Required task
Set out the rows from the line containing "The height and" through the end of the rows as a Markdown table with the columns No. and Text, numbering each line and skipping blank lines. Leave the pictures out.

Raw data
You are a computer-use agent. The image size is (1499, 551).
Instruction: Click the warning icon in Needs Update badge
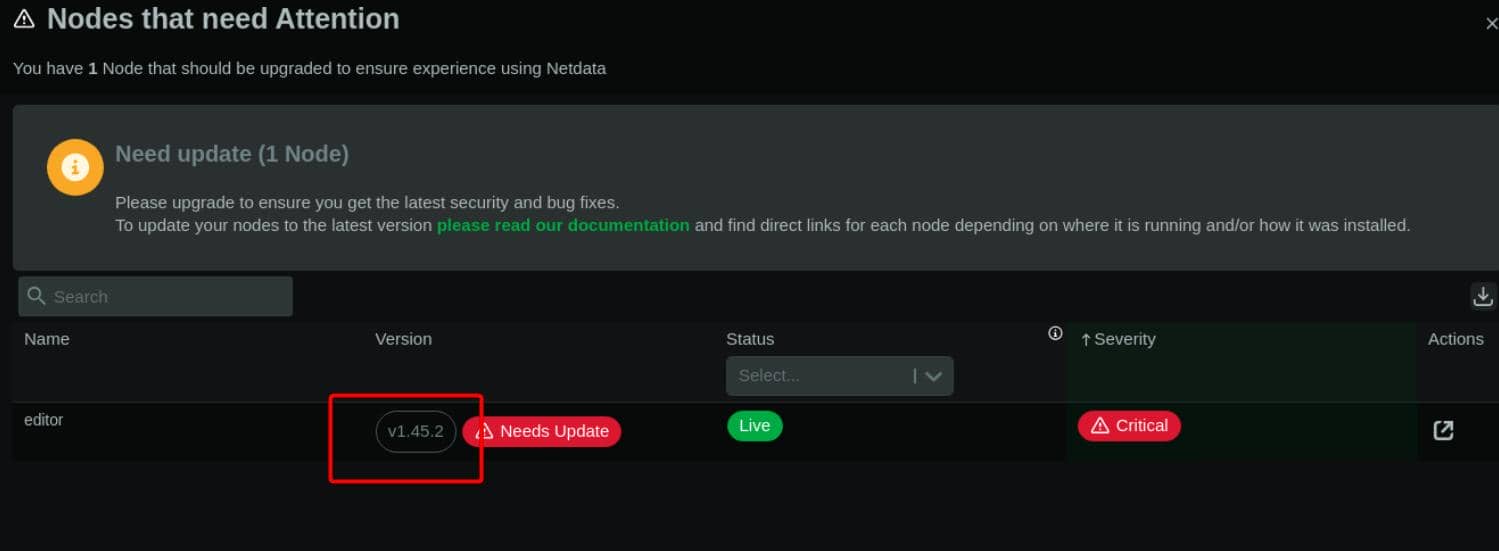(485, 431)
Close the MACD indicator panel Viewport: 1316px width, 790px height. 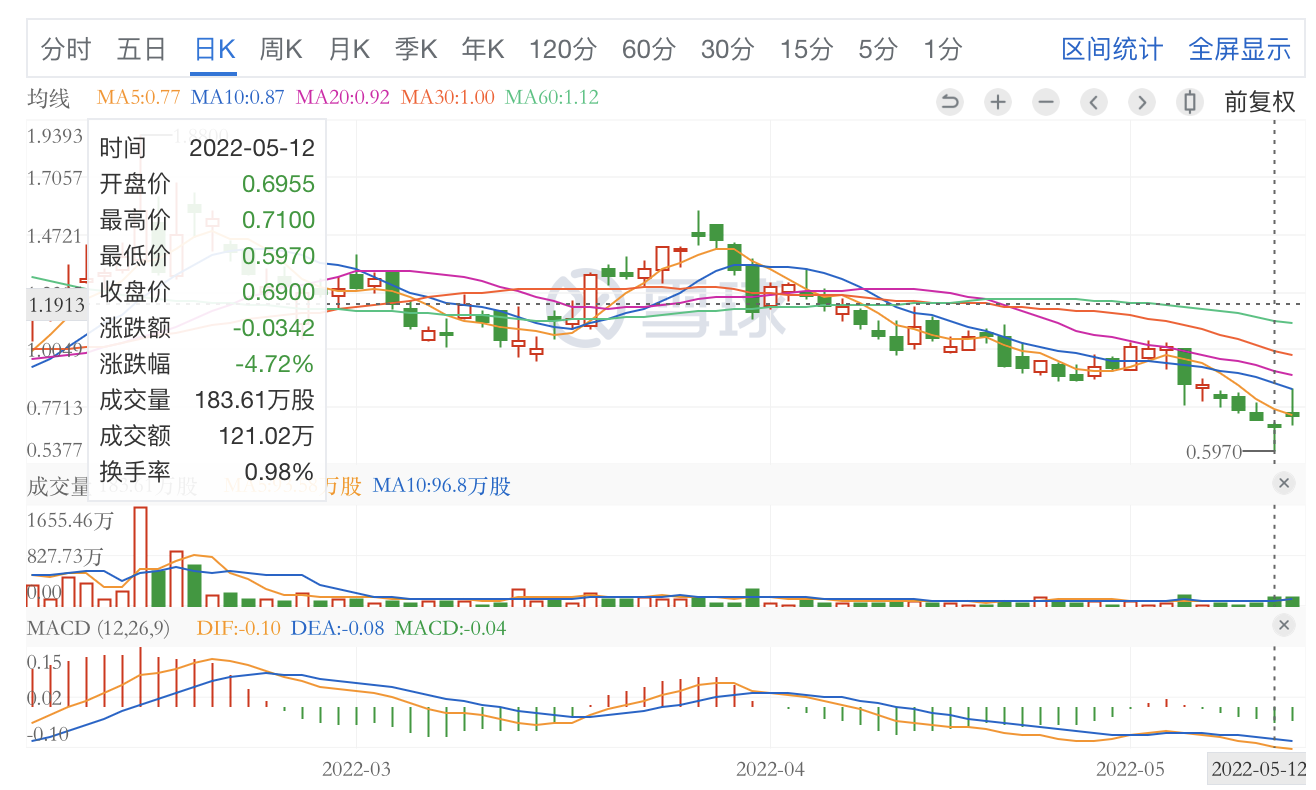click(1284, 626)
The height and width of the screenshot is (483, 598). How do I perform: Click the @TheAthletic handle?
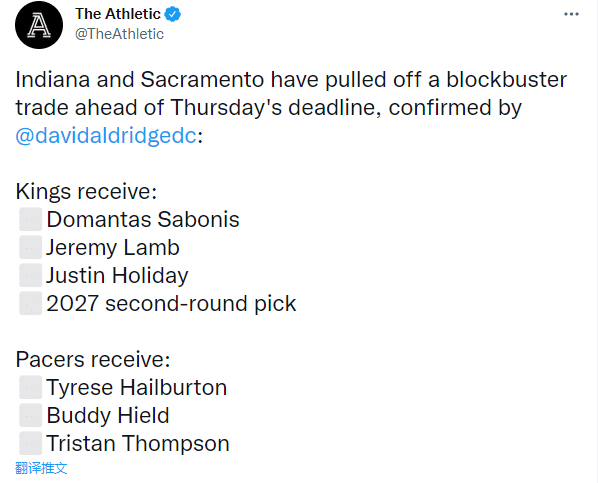tap(119, 34)
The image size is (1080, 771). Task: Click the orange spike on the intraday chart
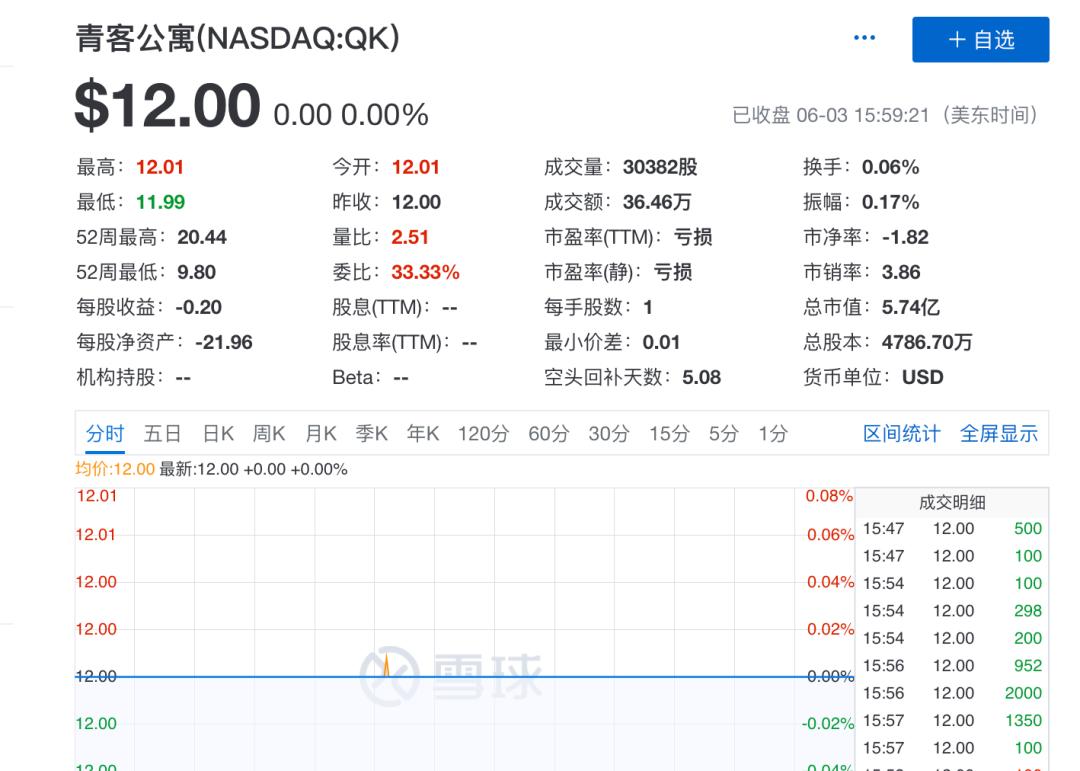(386, 666)
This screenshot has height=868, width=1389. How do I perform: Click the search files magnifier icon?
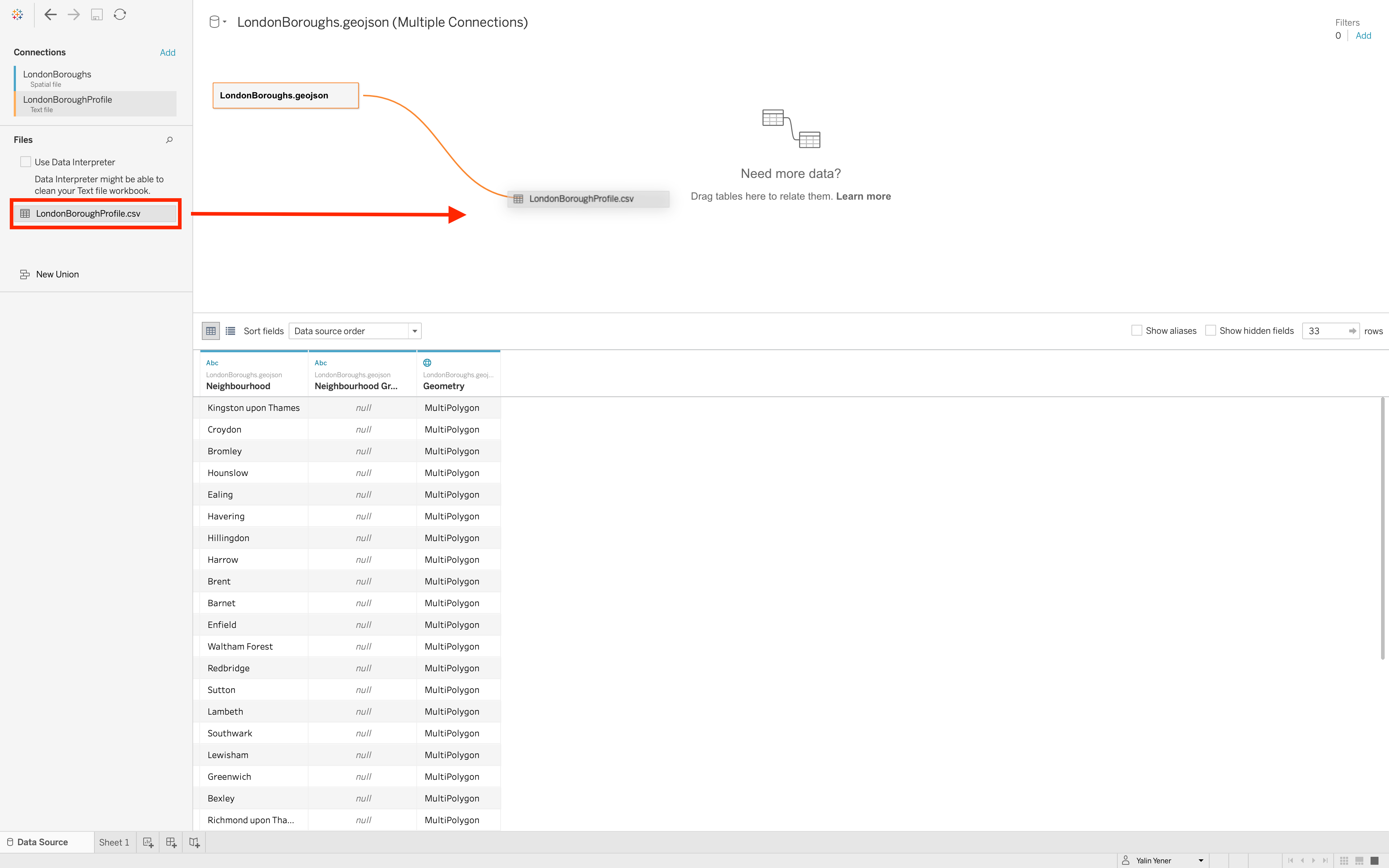pyautogui.click(x=169, y=140)
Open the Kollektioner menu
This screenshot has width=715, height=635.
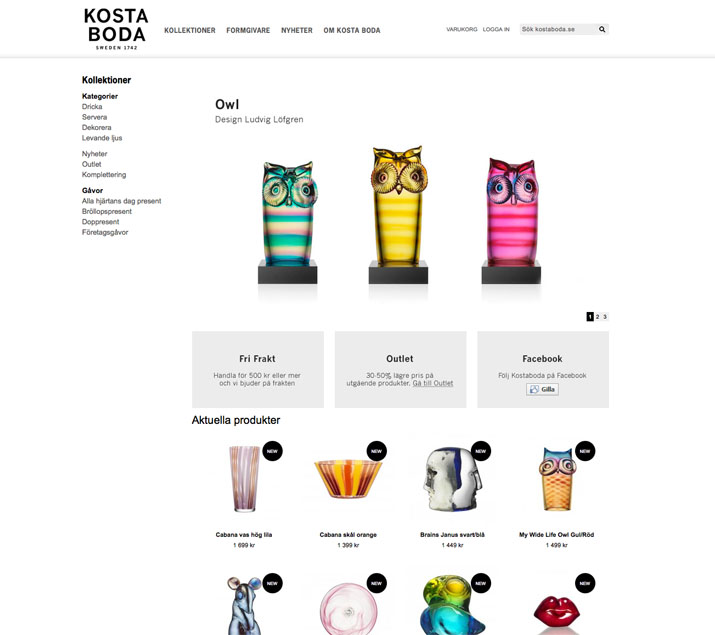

Output for this task
| No. | Text |
|---|---|
| 1 | The height and width of the screenshot is (483, 598). How do I perform: Click the @TheAthletic handle? |
| 2 | tap(119, 34) |
| 3 | The image size is (1080, 771). Task: Click the orange spike on the intraday chart |
| 4 | (386, 666) |
| 5 | This screenshot has height=868, width=1389. How do I perform: Click the search files magnifier icon? |
| 6 | pyautogui.click(x=169, y=140) |
| 7 | Open the Kollektioner menu |
| 8 | This screenshot has width=715, height=635. |